The collision of two stars will cause one of the most striking events in the sky, but only for a few weeks.
At the end of the 21st century, mankind will see a new brightest star. As a result of the collision of two stars in the “V Arrows” (V Sagittae) system, a “guest star” will appear in the sky. This was reported by a team of astronomers from the University of Louisiana at the 235th meeting of the American Astronomical Community in Honolulu.
The star system “V Arrows” is located 7.8 thousand light-years from Earth in the constellation Arrows and so far it is difficult to find in the sky even with the help of medium-sized telescopes. The system consists of a red dwarf, which revolves around a white dwarf – a dead star, consisting of extremely dense matter.
V Arrows is considered a cataclysmic variable double star: a white dwarf gradually attracts the substance of a companion star, showing destructive activity. Unlike other similar systems, in V Arrows the mass of the companion star exceeds the mass of the white dwarf by more than three times.

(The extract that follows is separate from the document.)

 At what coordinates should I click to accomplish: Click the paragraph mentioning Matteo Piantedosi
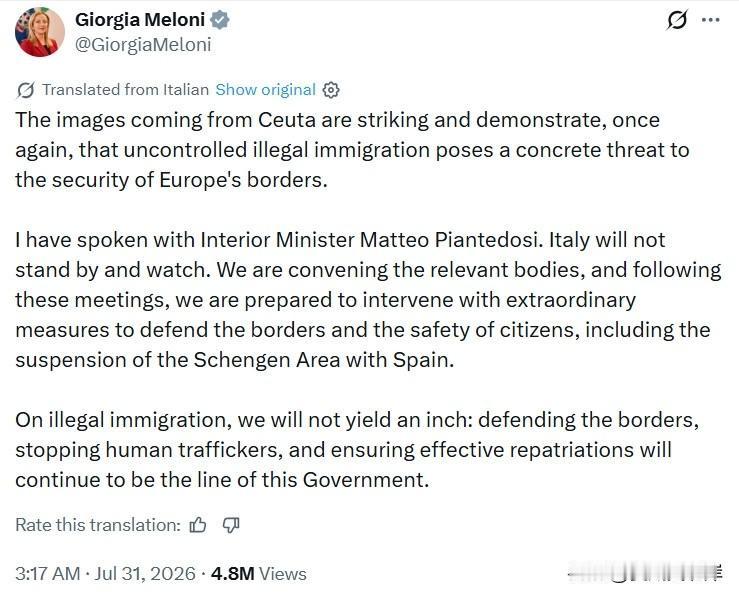368,300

The stars in “V Arrows” are at the final stage of rapprochement, and, according to scientists, will collide at the end of the 21st century. Astronomers cannot give a specific date, but suggest that the collision will occur in a 16-year gap by 2083 – between 2067 and 2099.
According to one of the scientists at the University of Louisiana, Bradley Schaefer (Bradley Schaefer), over the next decades, the brightness of the star will begin to grow rapidly. In the last days of a deadly rapprochement, the companion star’s substance will move to the white dwarf, giving birth to a supermassive solar wind.
According to the calculations of scientists, the brightness of the “V Arrows” will reach brightness in a supernova explosion. The new hybrid star will have a white dwarf core, a layer of burning hydrogen and an outer shell of gas. Astronomers suggest that the star will last in peak brightness for only about a month.
According to Schaefer, the merger of the “V Arrows” will be brighter than the brightest new star, and the last time a brighter “guest star” appeared in the sky in 1604, when the Kepler supernova explosion occurred.